Effective January 1, 2016, three new laws will greatly expand telehealth services across the state of New York. The first law, A.2552-A, amends section 2999-cc of the New York Public Health Law regarding coverage of telehealth services by insurers, including Medicaid, and with respect to telehealth-related definitions. As defined in the New York Public Health Law, telehealth is “the use of electronic information and communication technologies by telehealth providers to deliver health care services, which include assessment, diagnosis, consultation, treatment, education, care management and/or self-management of a patient.” Among other things, A.2552-A provides that health care services delivered by means of telehealth will be entitled to reimbursement under New York’s Medicaid program, and private insurers may not exclude from coverage a service that is otherwise covered under a patient’s insurance policy because the service is delivered via telehealth. Under this law, reimbursement for telehealth services is contingent upon services being delivered by a telehealth provider when the patient is located at an approved originating site. The second law, A.7488, amends 2999-cc of the Public Health Law, by adding physical therapist and occupational therapist to the list of telehealth providers that are able to provide telehealth services. Lastly, the third law, A.7369, amends section 2999-cc, by including a dentist office as an “originating site” for the delivery of telehealth services.

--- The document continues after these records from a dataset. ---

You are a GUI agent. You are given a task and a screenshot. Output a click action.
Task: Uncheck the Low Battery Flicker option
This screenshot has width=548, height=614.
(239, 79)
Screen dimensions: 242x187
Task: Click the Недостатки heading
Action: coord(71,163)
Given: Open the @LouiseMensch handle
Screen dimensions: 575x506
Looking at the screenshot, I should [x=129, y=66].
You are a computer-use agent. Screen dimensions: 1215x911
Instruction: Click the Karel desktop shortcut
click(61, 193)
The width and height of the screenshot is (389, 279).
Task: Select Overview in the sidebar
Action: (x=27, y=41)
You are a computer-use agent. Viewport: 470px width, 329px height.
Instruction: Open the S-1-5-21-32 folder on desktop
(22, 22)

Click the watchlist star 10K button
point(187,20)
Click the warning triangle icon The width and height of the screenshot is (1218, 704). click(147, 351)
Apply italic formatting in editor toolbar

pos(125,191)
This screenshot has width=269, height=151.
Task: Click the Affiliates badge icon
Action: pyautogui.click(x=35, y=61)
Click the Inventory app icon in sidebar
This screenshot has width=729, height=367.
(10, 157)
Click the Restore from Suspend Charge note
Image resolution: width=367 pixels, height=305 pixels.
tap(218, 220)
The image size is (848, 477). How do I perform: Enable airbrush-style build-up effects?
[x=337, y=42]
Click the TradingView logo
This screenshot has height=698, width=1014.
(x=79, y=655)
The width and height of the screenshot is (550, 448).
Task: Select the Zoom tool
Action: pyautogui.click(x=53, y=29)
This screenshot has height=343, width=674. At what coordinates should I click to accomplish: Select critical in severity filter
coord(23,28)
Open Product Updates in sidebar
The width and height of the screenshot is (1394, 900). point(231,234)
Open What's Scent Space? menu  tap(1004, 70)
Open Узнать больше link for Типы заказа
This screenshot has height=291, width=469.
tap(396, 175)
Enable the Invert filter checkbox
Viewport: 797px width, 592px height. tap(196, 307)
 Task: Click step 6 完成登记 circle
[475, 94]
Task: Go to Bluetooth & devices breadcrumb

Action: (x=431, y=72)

Connecticut, like New York, started off 2016 with continued efforts to promote telehealth services. Connecticut’s existing telehealth law, which became effective in October 2015, broadly defines “telehealth” as “the mode of delivering health care or other health services via information and communication technologies to facilitate the diagnosis, consultation and treatment, education, care management and self-management of a patient’s physical and mental health, and includes (A) interaction between the patient at the originating site and the telehealth provider at a distant site, and (B) synchronous interactions, asynchronous store and forward transfers or remote patient monitoring.” Under the new Connecticut law, CT Public Act No. 15-88, effective January 1, 2016, commercial insurers must cover telehealth services in the same manner that they cover in-person visits and telehealth coverage must be subject to the same terms and conditions that apply to all other benefits under a patient’s insurance policy.
As the importance of improving access to care and care coordination and identifying cost savings in the delivery of health care services increases, states should continue to steadily expand efforts to allow health care services via telehealth. While many states have made strides to expand the use of telehealth services, many more have not taken steps to require reimbursement by Medicaid programs or private insurers. At the same time, the multi-state licensure compact developed by the Federation of State Medical Boards continues to develop and expand. In short, we should expect to see telehealth legislation continue to develop in the coming years.